◆ **Entries on where items appear**:
****

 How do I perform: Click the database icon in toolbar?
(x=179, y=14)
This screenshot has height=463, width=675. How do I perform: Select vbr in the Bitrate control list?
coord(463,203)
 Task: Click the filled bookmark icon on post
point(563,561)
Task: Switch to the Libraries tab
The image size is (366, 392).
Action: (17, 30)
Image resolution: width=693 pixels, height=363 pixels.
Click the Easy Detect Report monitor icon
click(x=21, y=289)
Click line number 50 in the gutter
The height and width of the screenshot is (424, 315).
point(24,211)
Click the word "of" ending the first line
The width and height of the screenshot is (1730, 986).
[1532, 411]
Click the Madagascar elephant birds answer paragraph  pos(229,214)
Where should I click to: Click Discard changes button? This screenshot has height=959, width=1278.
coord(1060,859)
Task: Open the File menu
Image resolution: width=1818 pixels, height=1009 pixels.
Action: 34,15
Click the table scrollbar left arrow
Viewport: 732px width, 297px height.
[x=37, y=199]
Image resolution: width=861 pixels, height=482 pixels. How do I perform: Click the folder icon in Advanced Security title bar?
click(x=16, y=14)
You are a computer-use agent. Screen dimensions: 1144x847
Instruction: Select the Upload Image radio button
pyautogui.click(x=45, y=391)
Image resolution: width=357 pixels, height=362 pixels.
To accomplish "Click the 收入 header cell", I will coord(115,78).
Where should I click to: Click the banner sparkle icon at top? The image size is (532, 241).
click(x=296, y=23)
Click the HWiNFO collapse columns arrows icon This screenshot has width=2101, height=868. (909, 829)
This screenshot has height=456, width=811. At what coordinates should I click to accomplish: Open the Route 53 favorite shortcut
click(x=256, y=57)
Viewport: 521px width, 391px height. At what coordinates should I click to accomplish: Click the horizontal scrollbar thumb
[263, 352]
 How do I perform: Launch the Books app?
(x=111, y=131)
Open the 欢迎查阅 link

****

◆ **THE TASK**:
Copy the entries verbatim, from the line that contains "You are a computer-use" through the end of the entries.

◆ **FINISHED TASK**:
You are a computer-use agent. Screen dimensions: 1144x847
Instruction: Select the Upload Image radio button
pyautogui.click(x=45, y=391)
Image resolution: width=357 pixels, height=362 pixels.
To accomplish "Click the 收入 header cell", I will coord(115,78).
Where should I click to: Click the banner sparkle icon at top? The image size is (532, 241).
click(x=296, y=23)
Click the HWiNFO collapse columns arrows icon This screenshot has width=2101, height=868. (909, 829)
This screenshot has height=456, width=811. At what coordinates should I click to accomplish: Open the Route 53 favorite shortcut
click(x=256, y=57)
Viewport: 521px width, 391px height. At what coordinates should I click to accomplish: Click the horizontal scrollbar thumb
[263, 352]
 How do I perform: Launch the Books app?
(x=111, y=131)
Open the 欢迎查阅 link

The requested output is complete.